Understanding Menopause in the Workplace
Menopause is a natural part of aging, but its symptoms can present unexpected challenges in the workplace, particularly for those in the early stages of their careers. These symptoms might include hot flashes, mood changes, fatigue, etc. These issues – how they can suddenly appear, interact, and create complexities – can make the transition into a new job even more daunting.
Barriers to Early Career Employment
- Navigating New Environments with Hot Flashes: The unpredictability of hot flashes can create discomfort and anxiety during interviews or while adapting to a new office setting.
- Mood Swings and Professional Relationships: Building professional relationships is crucial in the early stages of a career. The mood changes associated with menopause can be perplexing to colleagues and superiors, possibly affecting those vital connections.
- The Complex Web of Cognitive Changes: Memory and concentration issues can create a perplexing barrier to learning new skills and adapting to new roles.
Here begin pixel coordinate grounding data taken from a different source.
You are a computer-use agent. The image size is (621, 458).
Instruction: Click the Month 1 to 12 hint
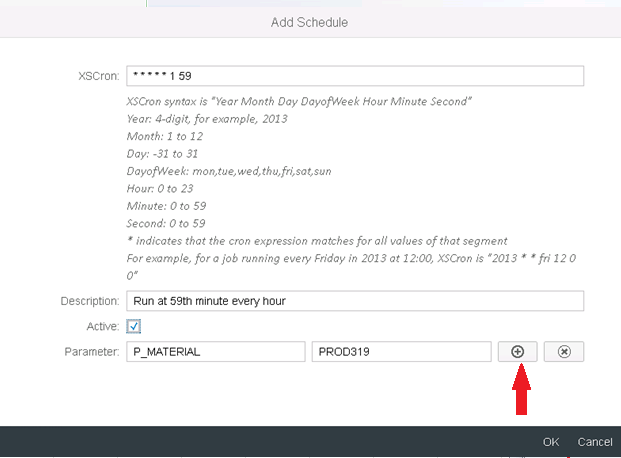(167, 136)
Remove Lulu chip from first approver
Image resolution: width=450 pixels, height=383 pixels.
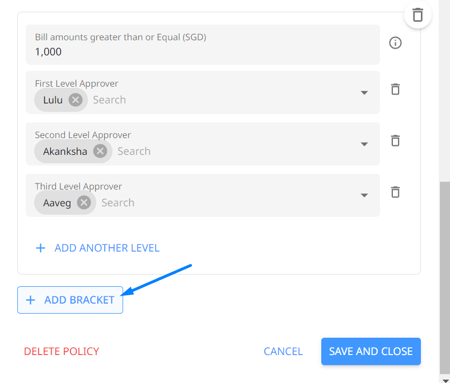(x=76, y=100)
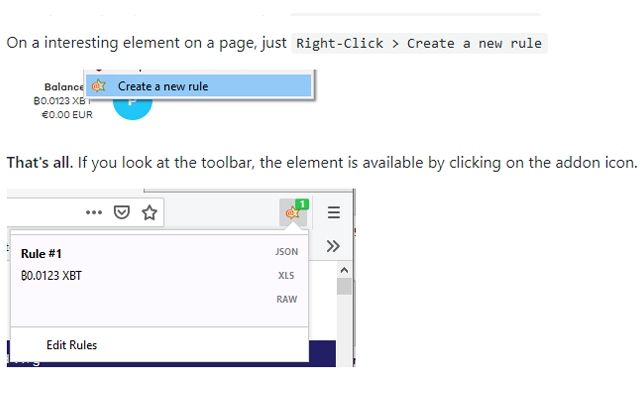Image resolution: width=640 pixels, height=400 pixels.
Task: Click the star icon beside Create a new rule
Action: [99, 86]
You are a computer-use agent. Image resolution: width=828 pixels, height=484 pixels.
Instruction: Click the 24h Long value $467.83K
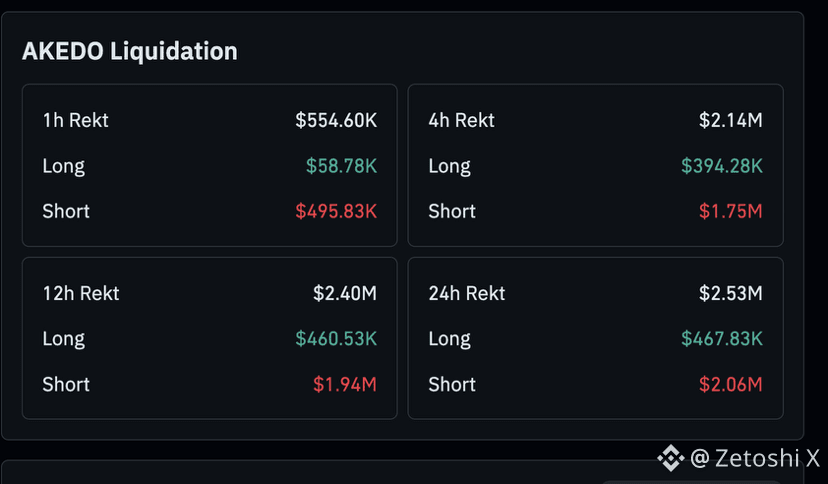(x=722, y=338)
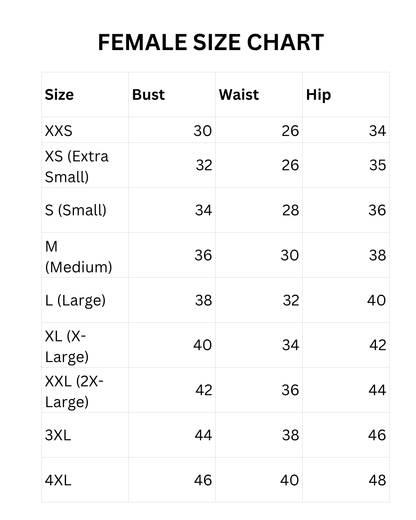Viewport: 416px width, 520px height.
Task: Select bust value 30 for XXS
Action: tap(203, 131)
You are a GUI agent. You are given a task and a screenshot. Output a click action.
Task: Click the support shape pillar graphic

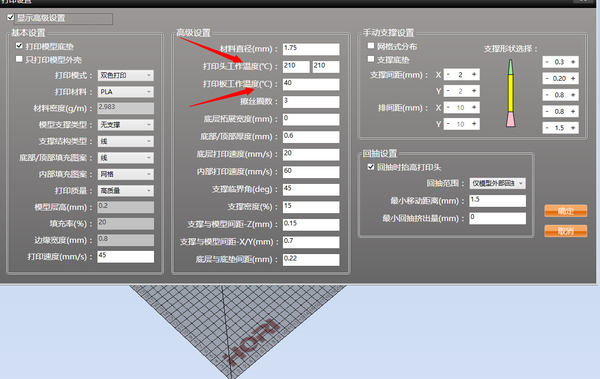tap(510, 93)
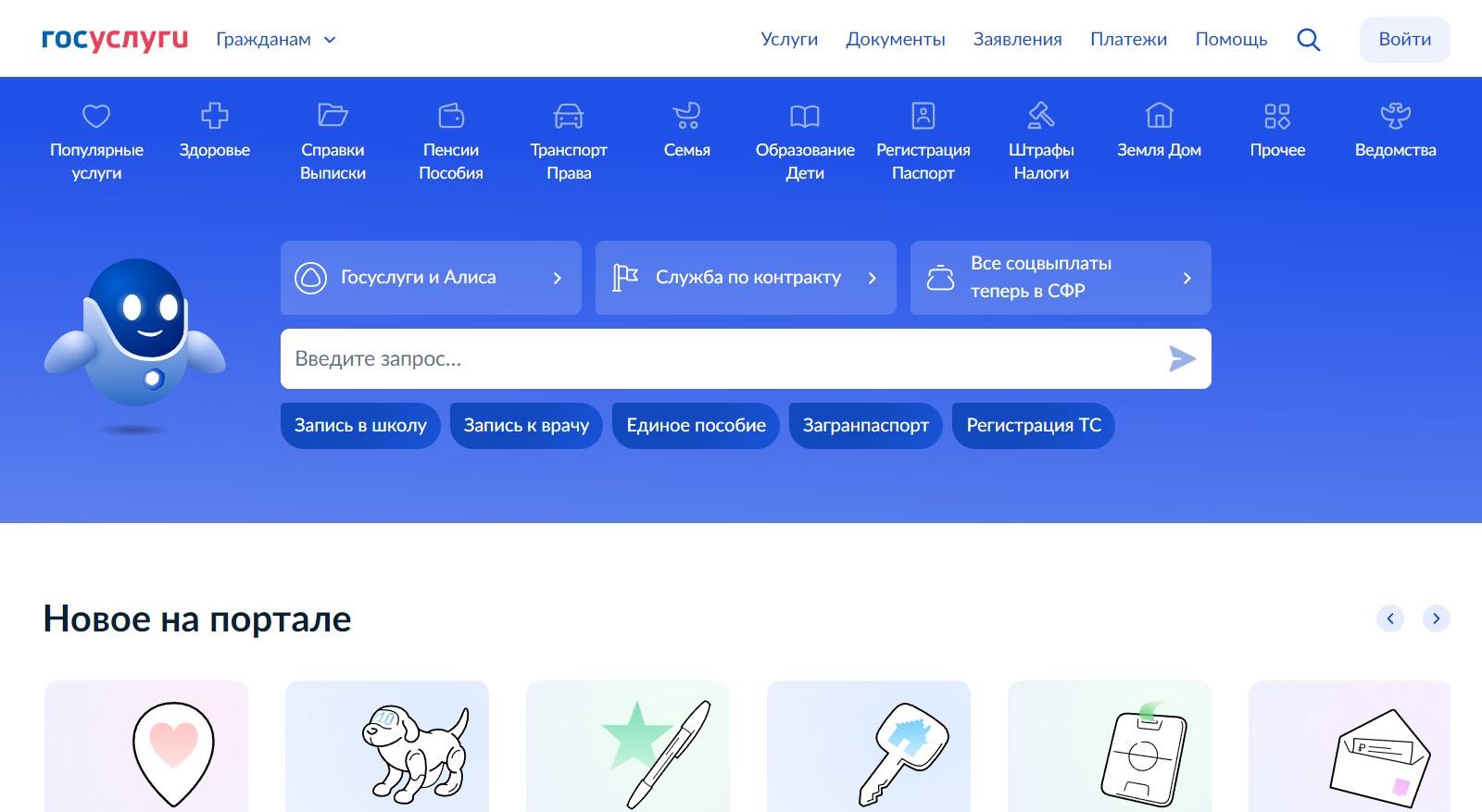Choose the Запись к врачу quick chip

click(526, 425)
- Physical Health Considerations: Joint pain, migraines, and other physical ailments might limit the type of work a woman can take on, particularly if it requires physical exertion.
- Emotional Well-being and Confidence: Personal changes, such as alterations in sexual health, might affect overall confidence and well-being, further complicating the early career journey.
Strategies for Success
Understanding menopausal symptoms can lead to more effective strategies for success. Here are some tips:
- Open Communication: If comfortable, communicating needs and challenges with supervisors or human resources can foster a supportive environment.
- Flexible Work Options: Exploring roles that offer flexibility can accommodate the unpredictable nature of menopausal symptoms.
- Professional Development: Focus on strengths and continuous learning to build confidence and offset some of the cognitive challenges.
- Wellness Support: Seeking support from healthcare providers and wellness programs can provide tools to manage physical and emotional health.
- Seek Out Supportive Employers: I purposely listed this last for effect, and not because it is the least important. In fact, I would say this is the most important. Women go through menopause and those women are often searching for new jobs, sometimes early career jobs. Women should not need to overcome the challenges of menopause on their own, any more than a disabled employee in a wheelchair should have to figure out how to climb a flight of stairs in order to earn a living. Society in general, and each employer specifically, need to make reasonable accommodations for these employees. In some jurisdictions, that’s literally a legal requirement but, even when it not, it is a moral imperative. Menopausal women who are searching for a new job, early career or not, should not be discriminated against by employers who insist on treating all employees equally when what they should be doing is treating them equitably. Equally might be providing no accommodations to any employee going through menopause, male or female. Equitably would be providing accommodations to those who need it so that they can be productive.